Warner Archive // R // September 6, 2012 // Region 0
List Price: $19.98 [Buy now and save at Wbshop]

Review by Stuart Galbraith IV | posted August 29, 2012 | E-mail the Author
"Oh piss off, Brahms!" - Franz Liszt in Lisztomania

About 20 years ago I attended a fascinating lecture-demonstration tracing the evolution of motion picture sound technologies. It was held in a restored movie palace, where film clips were shown and heard, everything from Fantasia's Fantasound and four-track magnetic stereo to Dolby SR.

One of the clips shown that evening was a reel of Lisztomania (1975), the very first movie released in Dolby Stereo. It was an indescribable sequence and while I'd heard that the movie was pretty terrible, I was quite taken with that particular sequence, and determined some day to see the whole thing, especially in its original Dolby Stereo.

Warner Archive's new manufactured-on-demand release of Lisztomania now makes that possible. Director Ken Russell wasn't exactly known for his restraint, but even by his anarchic standards the film is unusually bizarre. As Spinal Tap might say, visually it's an "eleven," starting there and never dropping below, say, a nine. But this dazzling stylization throughout doesn't add up to very much. Although the screenplay touches on some interesting concepts - Beatlemania-like fame from a 19th century perspective, with Franz Liszt (The Who's Roger Daltrey) as proto-pop star, the perversion of classical compositions into vehicles for racist propaganda, etc. - it seems more a movie to be experienced organically, like the sensory-depravation tanks in Russell's later Altered States (1981).

Lisztomania was made back-to-back with Tommy (1975), Russell's adaptation of The Who's rock opera, which also starred Daltrey and made by much the same crew. Lisztomania has many of the same flaws as that film while lacking some of its attributes. While Daltrey's characters in both are pretty vacuous (though Daltrey's singing is good), Tommy at least had something resembling a story and characters. Oliver Reed and especially Ann-Margret gave good, even revelatory performances as Tommy's parents and there were several great vignettes, most notably Tina Turner's "Acid Queen" solo.

Lisztomania certainly has its share of audacious moments, and some may be swept away by its visual and aural flair, but personally I quickly found it wearying and eventually was quite bored by most of it, though it gains a certain momentum during the last 20 minutes and I became interested in it again.

Warner's Archive Collection release features a good 16:9 enhanced presentation of this Panavision production, and the original Dolby Stereo mix is intact and extremely impressive, even today. There are no extras, not even a trailer, but the disc is region-free.
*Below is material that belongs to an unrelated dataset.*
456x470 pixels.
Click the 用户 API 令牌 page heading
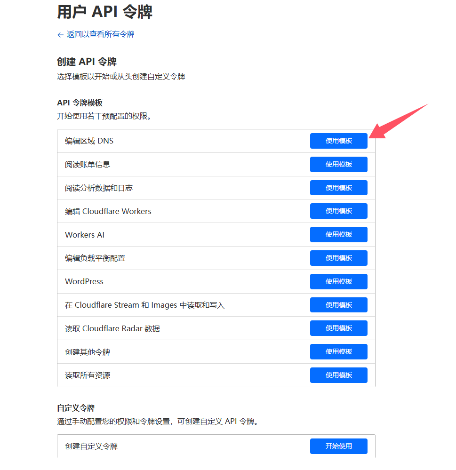point(104,12)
The film breaks far from the conventional narrative model and, especially near the end, is crammed with anachronistic references, props, costumes, etc. Instead, the movie is composed of long, disconnected episodes with Liszt usually at the center of things. It opens with Liszt and his lover, Marie (Fiona Lewis) discovered in bed by her husband, the Count d'Agoult (John Justin). After a brief saber duel, the Count forces the young lovers into the body of a piano which he nails shut and then has placed on some railroad tracks where it explodes on impact.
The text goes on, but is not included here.